Çalışmaya başladıktan kısa süre sonra bu ülkede sağlık sisteminin hiç de sağlıklı
olmadığını fark ettim. Sağlık hizmeti yetersizdi. Sağlık çalışanları
emeklerinin karşılığını alamıyorlardı. Hekimliğin sorunlarına duyarsız
kalamayacağımı, bir şeyler yapmam gerektiğini düşünmeye başlamıştım. Tek başıma
bir şey yapamazdım. O tarihte tabip odasına üye olmak zorunluydu. Hekimliğin
sorunları için tabip odasında bir mücadele yürütüldüğünü biliyordum. Ben de
onlara katılabilirdim. Eyüp Hastanesinde çok değerli tabip odası aktivistleri
vardı. Onlarla tanıştım ve peşlerine takılıp tabip odasına gitmeye başladım.

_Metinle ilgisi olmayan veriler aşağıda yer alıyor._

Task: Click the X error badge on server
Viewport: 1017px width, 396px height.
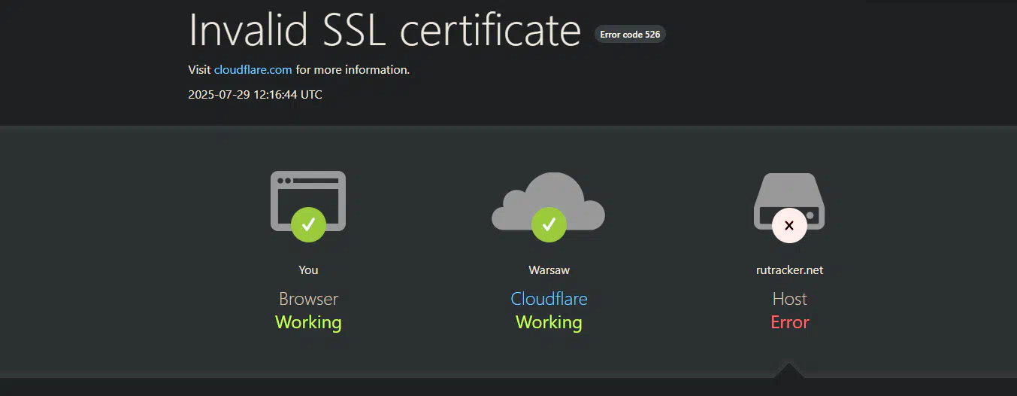Action: point(789,225)
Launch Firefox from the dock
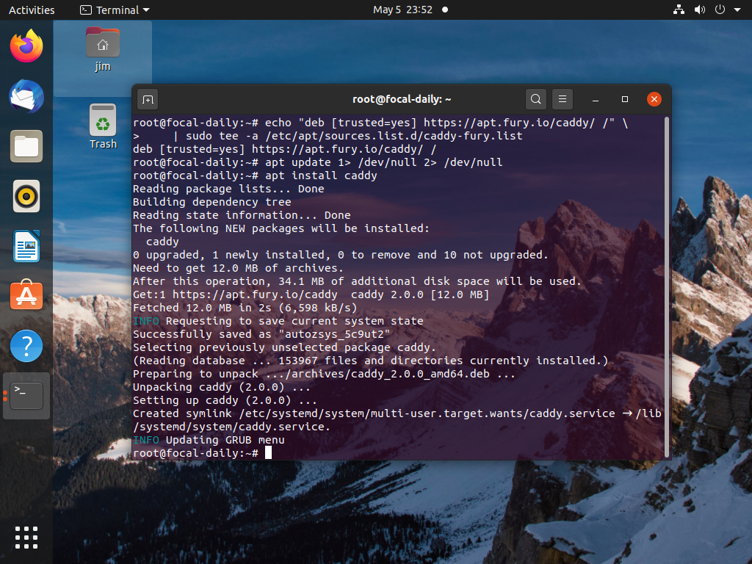 [26, 44]
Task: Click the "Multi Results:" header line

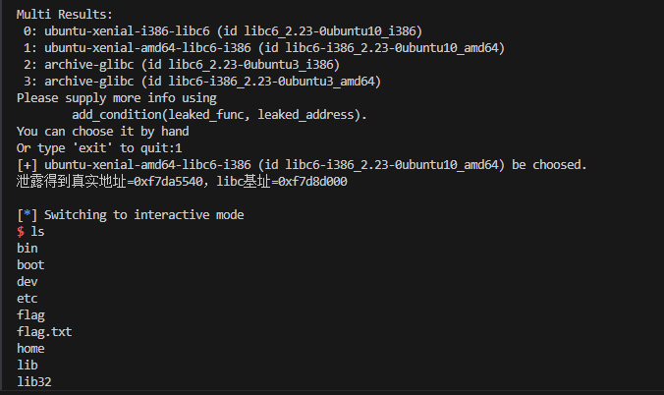Action: pos(66,14)
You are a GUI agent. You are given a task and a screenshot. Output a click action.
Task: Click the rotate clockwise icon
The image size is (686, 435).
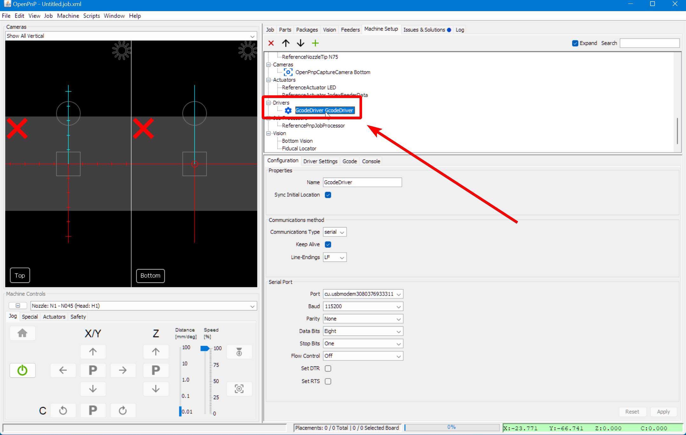(123, 411)
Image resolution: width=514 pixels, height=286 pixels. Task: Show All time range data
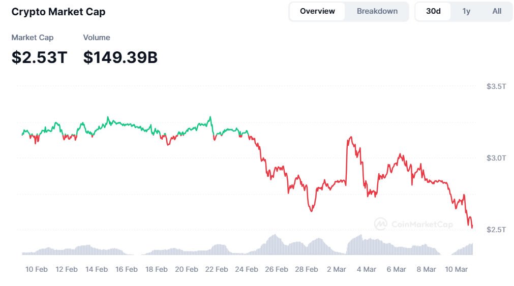(x=497, y=11)
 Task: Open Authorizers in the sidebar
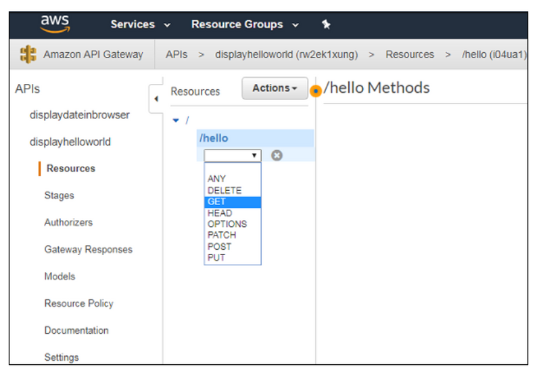68,223
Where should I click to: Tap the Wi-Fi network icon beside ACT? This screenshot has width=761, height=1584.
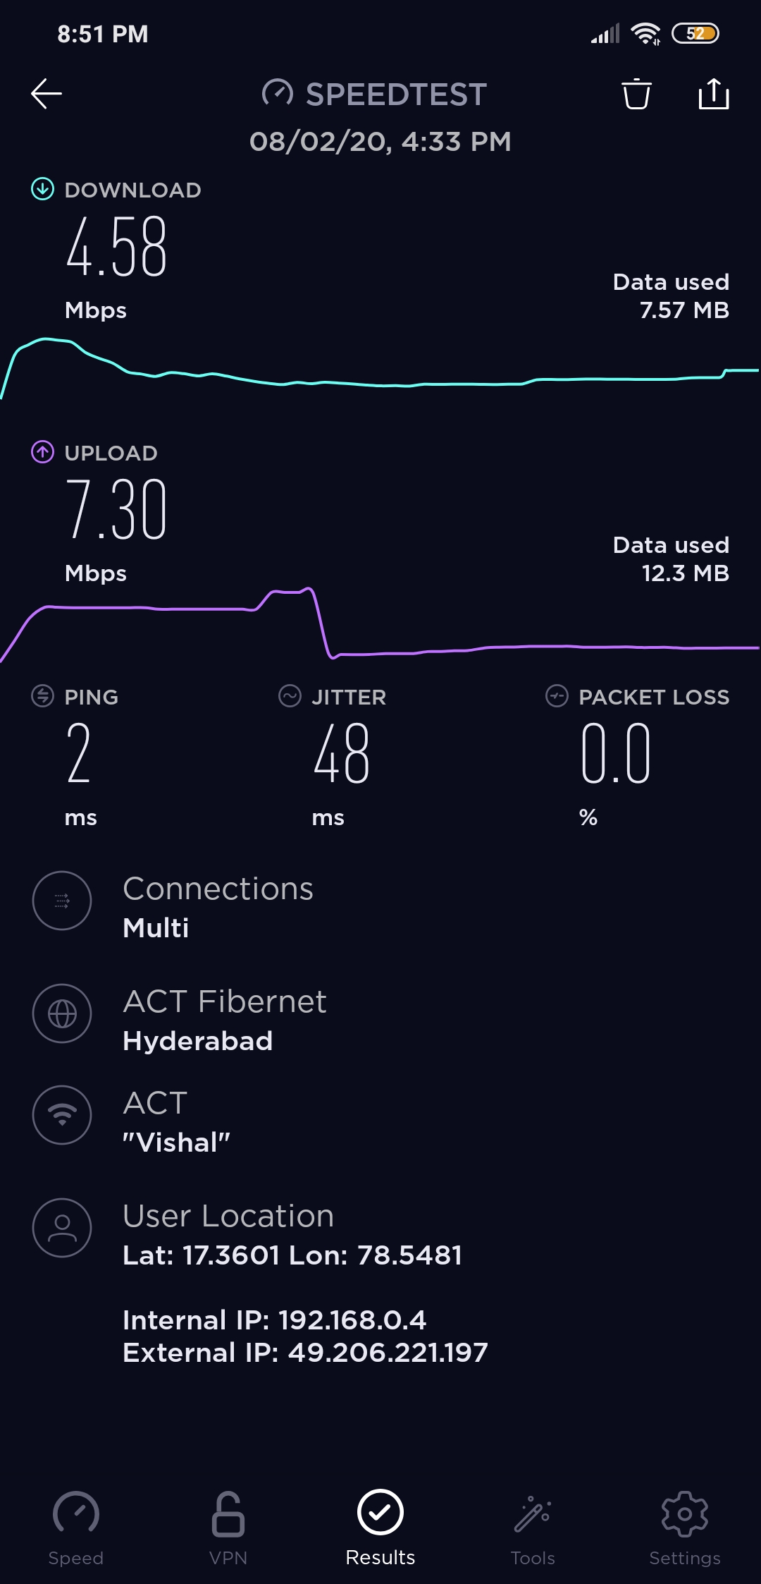(62, 1114)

Yıllar sonra tabip odası başkanı olmaya kadar gidecek olan aktivistliğim böyle
başladı.
O zamanlar TTB Merkez Konseyi
İstanbul’da. Hekimler ve diş hekimleri aynı çatı altında. Birlikte çalıştığınız
oda aktivistleri arasında 23 Mayıs 1980 tarihinde Mecidiyeköy’deki evinde demokrasi düşmanlarınca katledilen diş
hekimi Sevinç Özgüner de var. Sevinç Hanım’ı nasıl hatırlıyorsunuz?
Ben
1977 yılından itibaren İstanbul Tabip Odasına devam etmeye başlamıştım. Dediğiniz
gibi o dönemde hekimler ve diş hekimleri Türk Tabipleri Birliği çatısı altında
bir arada bulunuyorlardı. TTB Merkez Konseyi de İstanbul’da bulunuyor ve
İstanbul Tabip Odası binasında faaliyetlerini sürdürüyordu. Haziran 1977’de TTB
26. Büyük Kongresi yapılmıştı. O zaman TTB MK 7 kişiden oluşuyordu. Başkanlığa
Dr. Erdal Atabek seçilmişti. Konseyin diş hekimi üyelerinden biri Sevinç
Özgüner diğeri Sedat Çöloğlu idi. Sevinç Özgüner veznedar üye olarak görev
almıştı. Ben hem İstanbul Tabip Odasının hem de TTB Merkez Konseyinin
düzenlediği toplantılara katılma olanağı buluyordum. İşte diş hekimi Sevinç
Özgüner’i o toplantılarda tanıdım. Toplantılarda hekimliğin sorunlarının yanı
sıra toplumsal sorunlar, barış ve demokrasi sorunları gibi siyasi sorunların da
konuşulduğuna şahit oluyordum. Sevinç Özgüner’in bu konulardaki konuşmalarını
hayranlıkla izliyor ve çok şey öğreniyordum. Sosyalist bilgi birikimini
sağduyusu ile harmanlamış, cesur, soğukkanlı, insan sevgisi ile dolu bir
kişilik çiziyordu. Onu tanıdıkça, toplumsal mücadele çizgimi belirlemede örnek
alabileceğim bir insan olduğu düşüncesi oluşuyordu kafamda. O dönemde TTB
Merkez Konseyi ve İstanbul Tabip Odası yönetimine muhalif hekimler TTB’yi ve
tabip odasını siyaset yapmakla suçluyorlar; “TTB hekimlerin özlük hakları ile
ilgili sorunlarla uğraşacak yerde siyaset yapıyor” diyorlardı. Şunu da
söyleyeyim, bu suçlama halen daha devam ediyor. İlk zamanlar ben de
toplantılardaki siyasi konuşmaları izlerken “Bu eleştiri haklı mı acaba?” diye
bir an için düşünmüştüm. Ancak zaman içinde bu konudaki görüşüm en küçük şüphe
kalmayacak şekilde netleşti. 6023 sayılı yasa TTB’ye hekimlerin sorunlarıyla
uğraşma görevi yanında halkın sağlığı ile ilgili çalışma yapma görevi de
vermekteydi. Dünya Sağlık Örgütü sağlığı “fiziksel, ruhsal ve sosyal tam iyilik
hali” olarak tanımlamaktadır. Eğer bir ülkede insan hakları, barış ve demokrasi
sorunları varsa, işsizlik varsa, fakirlik varsa, sosyal iyilik halinden söz
edilemez ve insanlar fiziksel ve ruhsal bozukluklara da daha kolay
yakalanırlar. Hekimin görevi yalnızca reçete yazmak, ameliyat yapmak değildir.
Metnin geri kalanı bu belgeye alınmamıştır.